Class 2: kernel interfaces

Date: 06.03.2018

System calls in the Linux kernel

What is a system call?

System calls (syscalls) are a mechanism that allows processes operating in the user space to request certain functions from the kernel.

Syscalls is the main mechanism of communication of user processes with the outside world – the only thing that a program that does not use syscalls can do is hang or cause a runtime error.

The mechanism of calling syscalls from the user level varies for each architecture, and sometimes even for processors and / or kernel versions within a single architecture. Usually, this is done using an assembler instruction specially designed for this purpose.

Syscalls are identified by numbers. Their exact list and numbering depends on architecture - you can view it in the file /usr/include/asm/unistd*.h or arch/*/include/uapi/asm/unistd*.h

Before calling a syscall, you should put its number and parameters in certain fixed registers of the processor. After the call, the result or error code is also available in a register.
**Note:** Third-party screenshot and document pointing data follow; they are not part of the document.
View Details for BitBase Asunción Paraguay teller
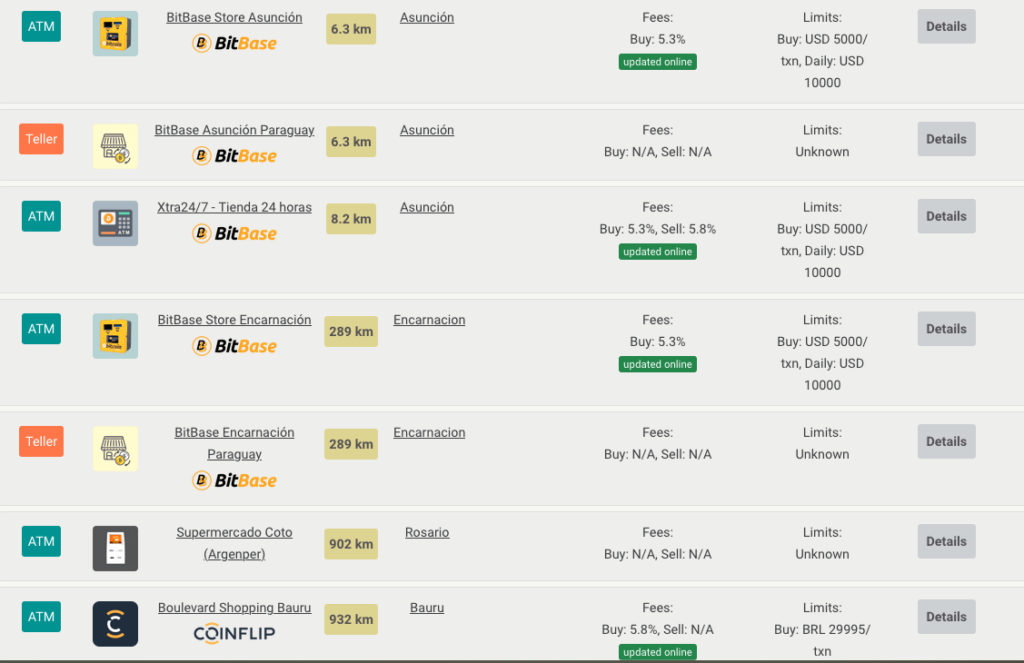Screen dimensions: 1024x663 point(946,139)

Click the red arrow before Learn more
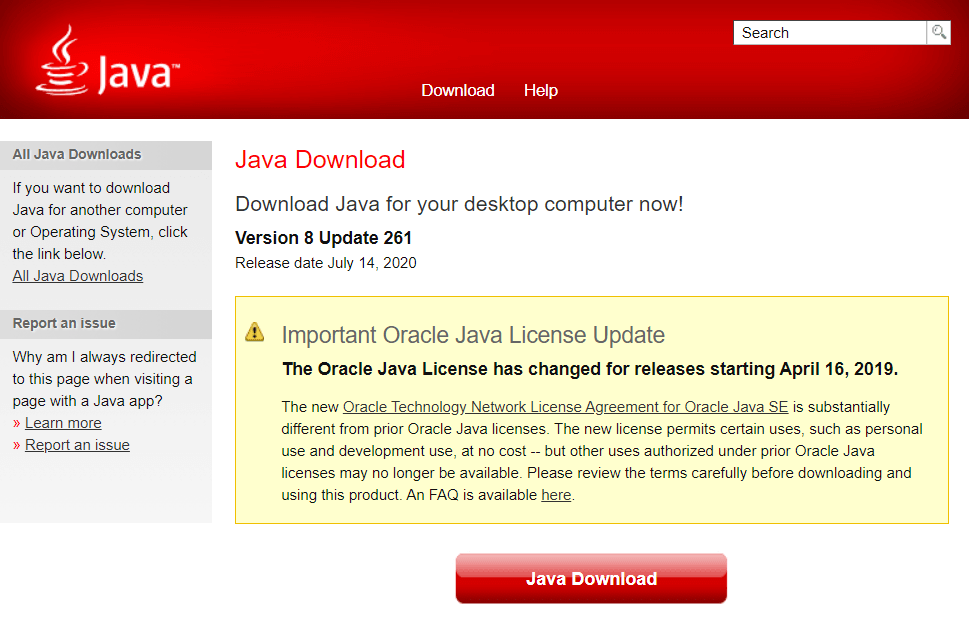click(x=17, y=423)
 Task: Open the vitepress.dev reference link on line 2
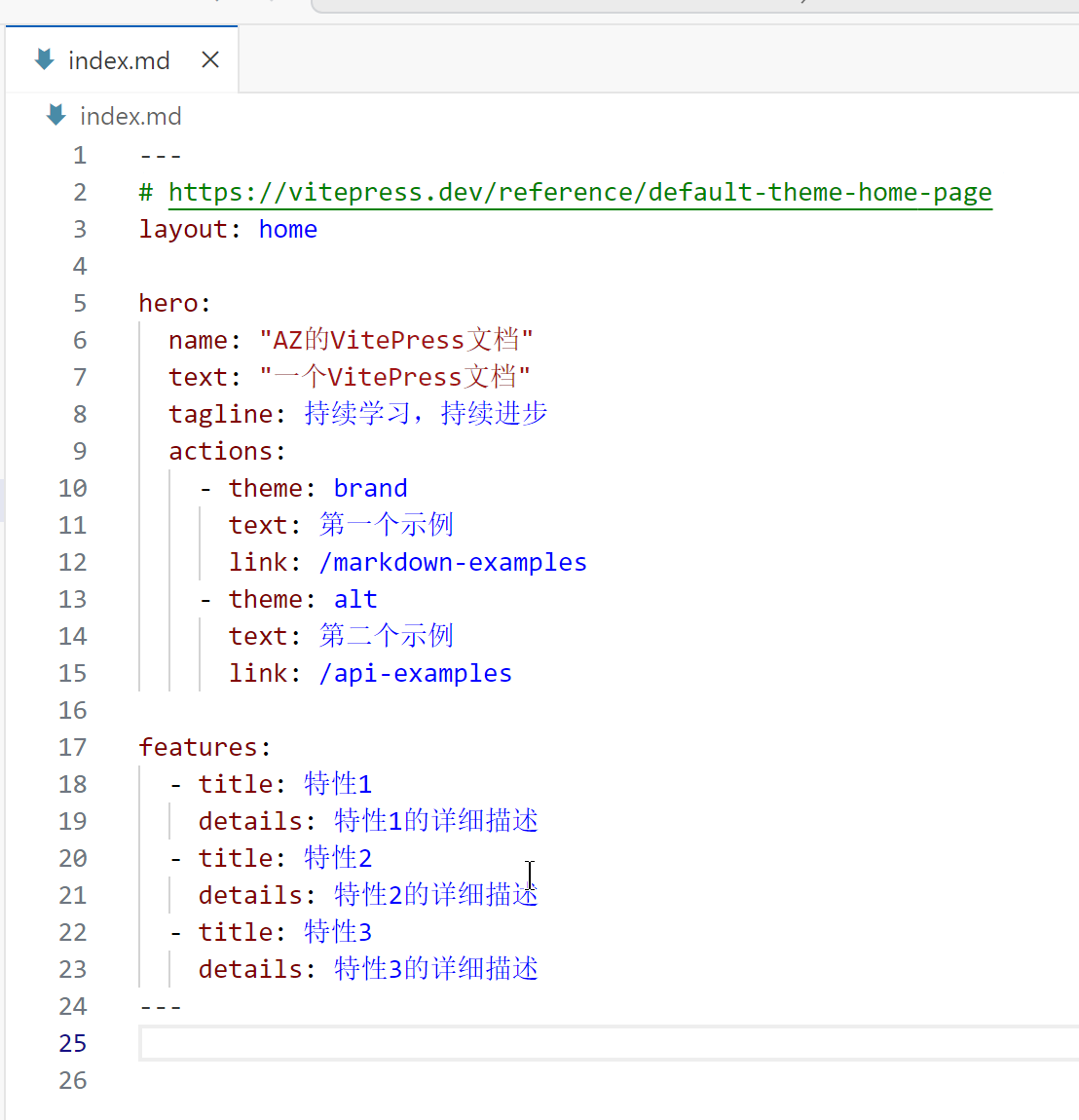click(579, 193)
A value returned from the kernel in the range [-4096, -1] means an error and is a negated standard error code (list in asm-generic/errno.h and asm-generic/errno-base.h) . Other values mean success and their meaning depends on the syscall.

System calls on the x86_64 architecture

The only native mechanism of system calls on the x86_64 architecture is the syscall instruction. The call takes place as follows:

  • the syscall number is passed in rax.
  • parameters are passed in: rdi, rsi, rdx, r10, r8, r9 (in this order).
  • the syscall instruction is called.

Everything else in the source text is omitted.